The administration blames the higher pump prices on factors which it says are largely beyond its control: continued unrest in the Middle East, economic troubles in Europe and unrelenting pressure on the world oil supply from China and India. Never mind that these challenges have been building for years, here at home President Obama continues to take an unbalanced approach to handling America's long-term energy needs, further weakening our position.
For starters, when the president claimed that domestic energy production has risen, he left out an important point. According to the Institute for Energy Research, American oil and natural gas production has increased on State and private lands by 14 and 12 percent respectively. However, oil and natural gas production on federal-controlled lands has actually decreased by 11 and six percent respectively from 2010 to 2011. Based on these figures, the Obama administration is hardly blazing a trail to develop new oil and natural gas supplies on government lands.

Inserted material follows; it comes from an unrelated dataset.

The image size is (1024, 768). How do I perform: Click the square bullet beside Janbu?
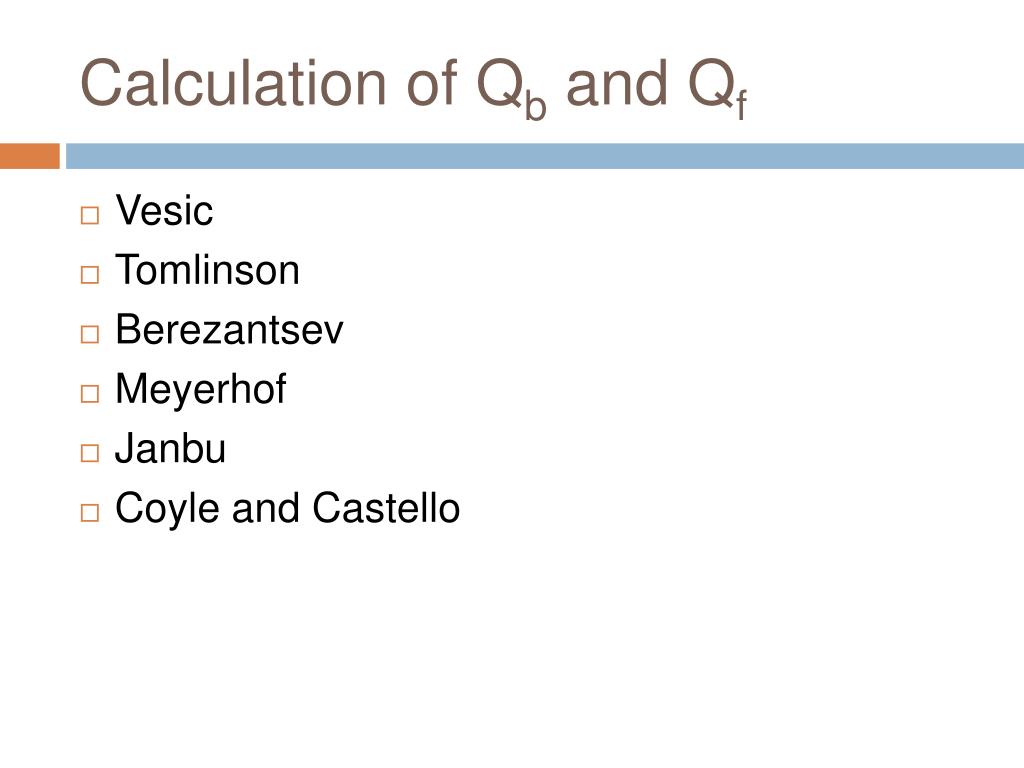(x=90, y=453)
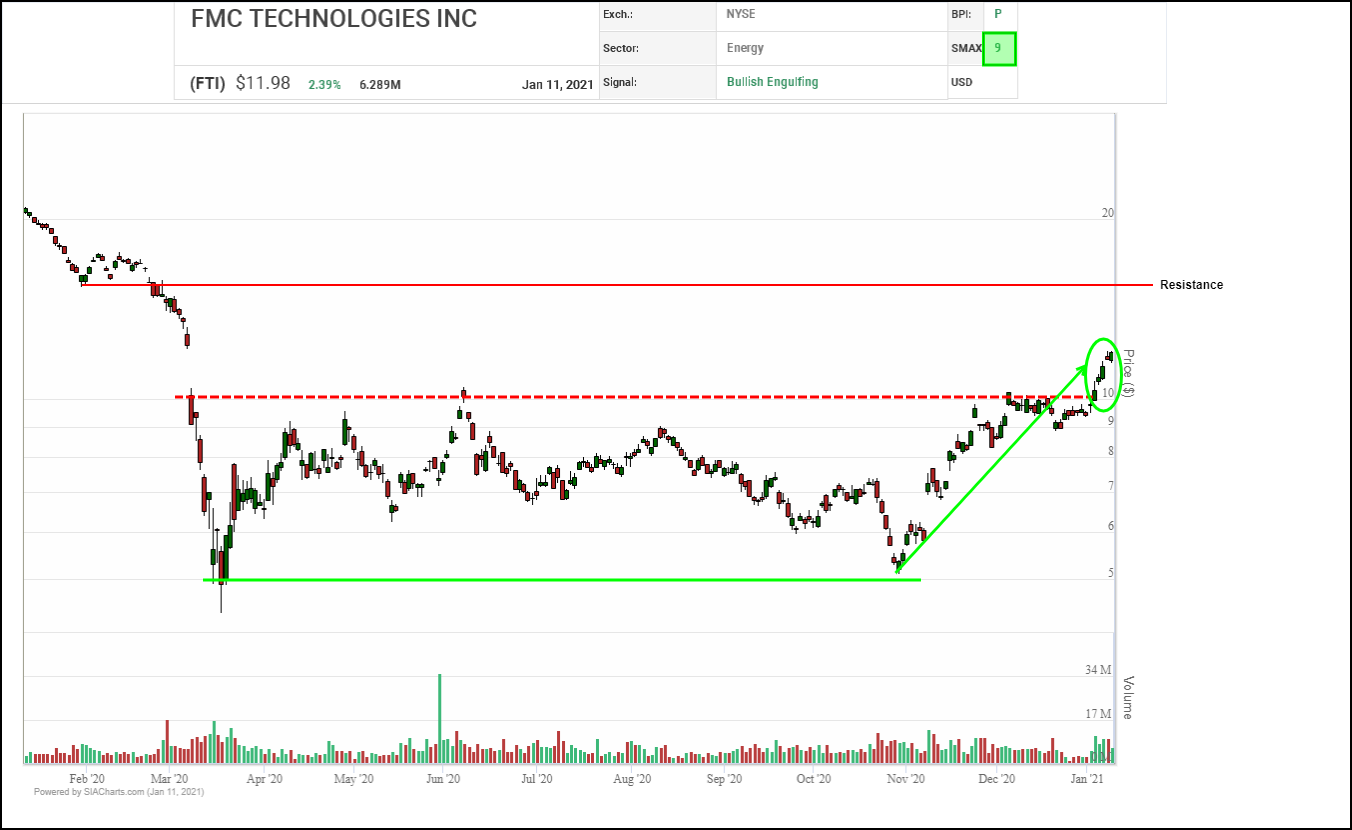Image resolution: width=1352 pixels, height=830 pixels.
Task: Click the Jan 11, 2021 date
Action: click(x=557, y=85)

Not only has this administration failed to pursue an "all-of-the-above" energy strategy when it comes to permitting of drilling on public lands, but it continues to slow walk permitting of responsible new oil drilling in the Gulf of Mexico while maintaining moratoriums to drilling off the east and west coasts and in portions of Alaska.
Earlier this month, the president also refused to grant a permit for the construction of the Keystone XL Pipeline from Canada to the Gulf Coast -- a project that would have created tens of thousands of jobs and helped bolster America's access to reliable Canadian oil supplies. As previously noted, the Chinese will benefit from the president's decision since it affords them the opportunity to gain oil supply that we will be giving up.

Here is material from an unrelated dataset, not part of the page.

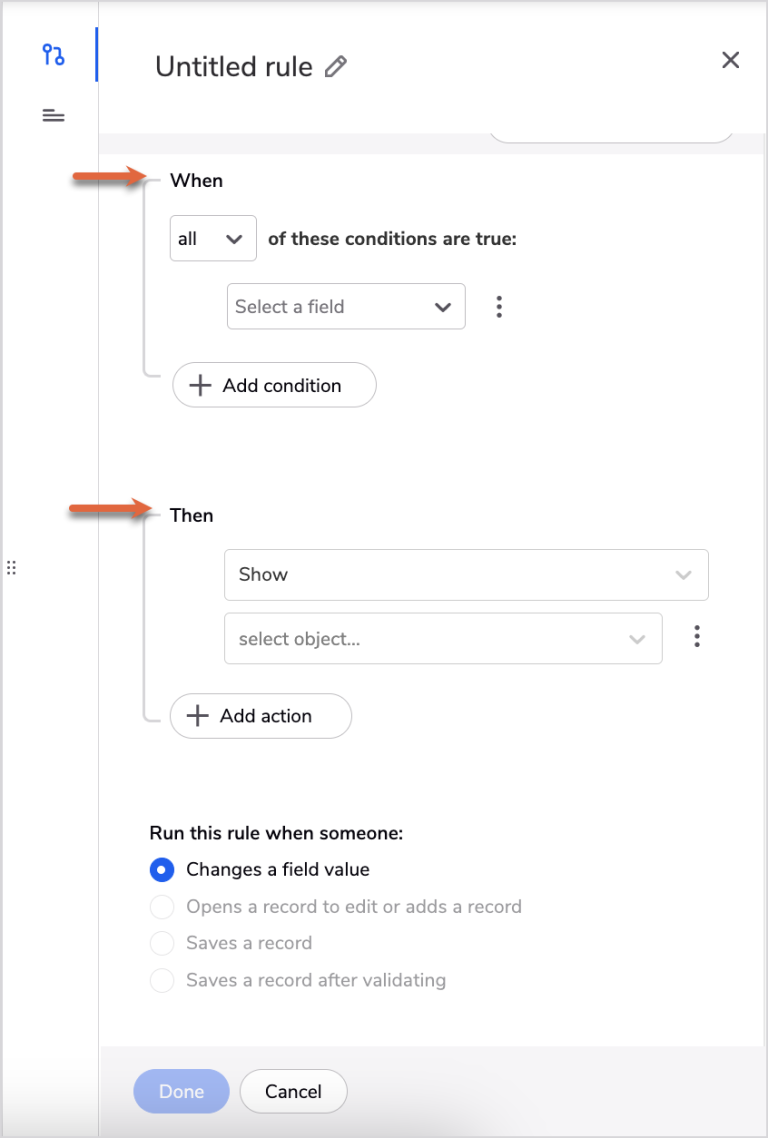Close the Untitled rule editor
Image resolution: width=768 pixels, height=1138 pixels.
click(731, 60)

I have repeatedly called on the president to allow increased safe development of domestic oil and gas reserves, and I continue to support the Keystone Pipeline project. On February 16, I voted for legislation to expand domestic energy production and create jobs. The American Energy and Infrastructure Jobs Act calls for the resumption of offshore lease sales in the Gulf of Mexico, off the east and west coasts and in Alaska. It also promotes the development of abundant American oil shale -- an untapped resource with a potential of up to 1.5 trillion barrels of oil. The energy bill also requires the Federal Energy Regulatory Commission to approve the Keystone XL Pipeline within 30 days of passage.

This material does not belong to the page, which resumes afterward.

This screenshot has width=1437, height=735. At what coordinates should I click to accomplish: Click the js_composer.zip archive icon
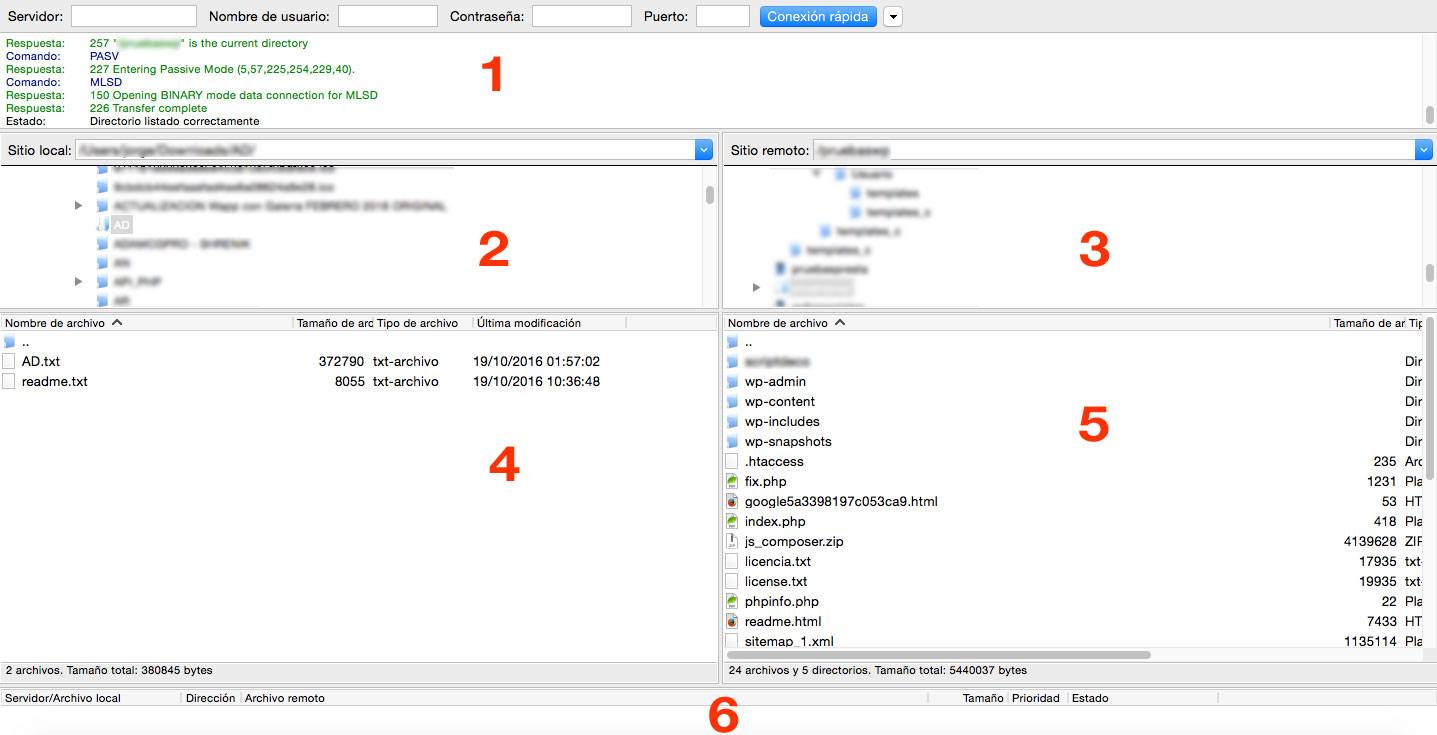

The American Energy and Infrastructure Jobs Act passed the House by a 237 to 187 vote and now awaits action in the Senate.
President's Budget Dead on Arrival in House
On February 13, President Obama submitted his fiscal year 2013 budget to Congress. He hinted in his State of the Union Address last month that he would not be shy about calling for new federal spending this year and he was good to his word.
Mr. Obama came to office promising to cut the deficit in half, yet federal red ink continues to rise at unprecedented levels. The president's new budget projects a federal deficit of $1.3 trillion in 2012, marking the fourth consecutive year of federal budget deficits greater than $1 trillion.
Carried out over ten years, the president's new budget will grow the national debt to a colossal $26 trillion. His appetite for new spending is matched only by his continued calls for higher taxes totaling nearly $2 trillion.
America's economic recovery should not be sacrificed on the altar of the president's big spending, government-growing agenda. A recent survey of small businesses indicated that 85 percent are still not hiring, citing fears over the economy, new government regulations and uncertainty about future tax liabilities.
Needless to say, the president's bloated and irresponsible budget is dead on arrival in the House. As we did last year, House Republicans will offer in the coming weeks a responsible budget alternative that will reduce federal spending and lower the federal deficit without the crushing weight of new taxes.